---- Input records

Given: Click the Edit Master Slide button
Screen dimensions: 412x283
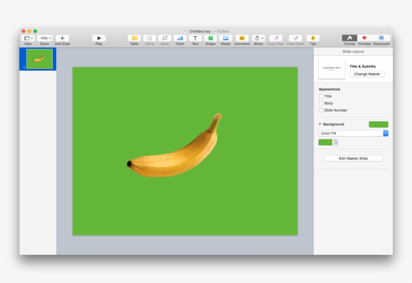Looking at the screenshot, I should coord(353,159).
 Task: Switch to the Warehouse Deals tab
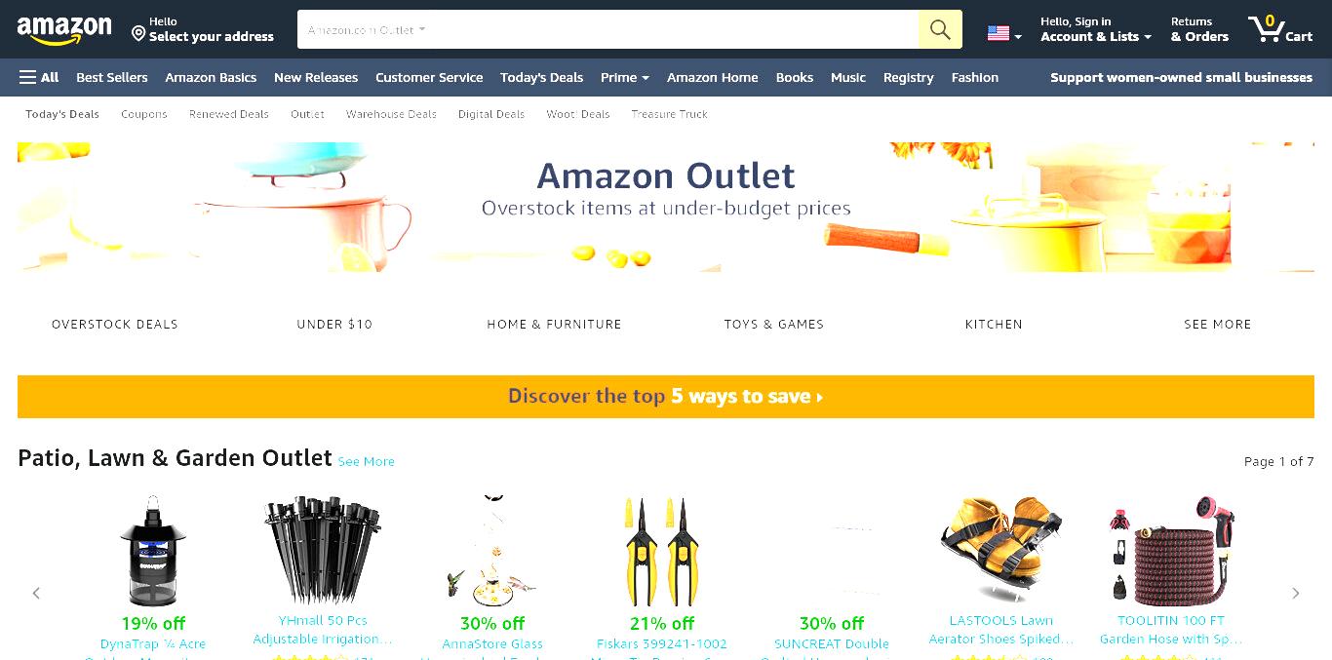[391, 114]
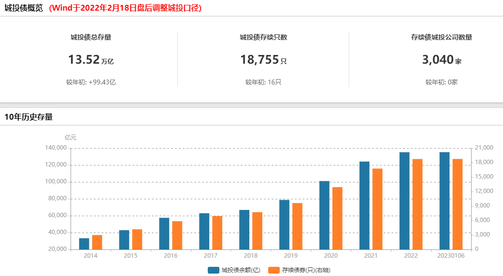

--------

[Work instruction] Everything in the listing above must be retyped exactly, except for the pictures.

[Your solution]
Given: Click the Edit Master Slide button
Screen dimensions: 412x283
Looking at the screenshot, I should coord(353,159).
 Task: Switch to the Warehouse Deals tab
[391, 114]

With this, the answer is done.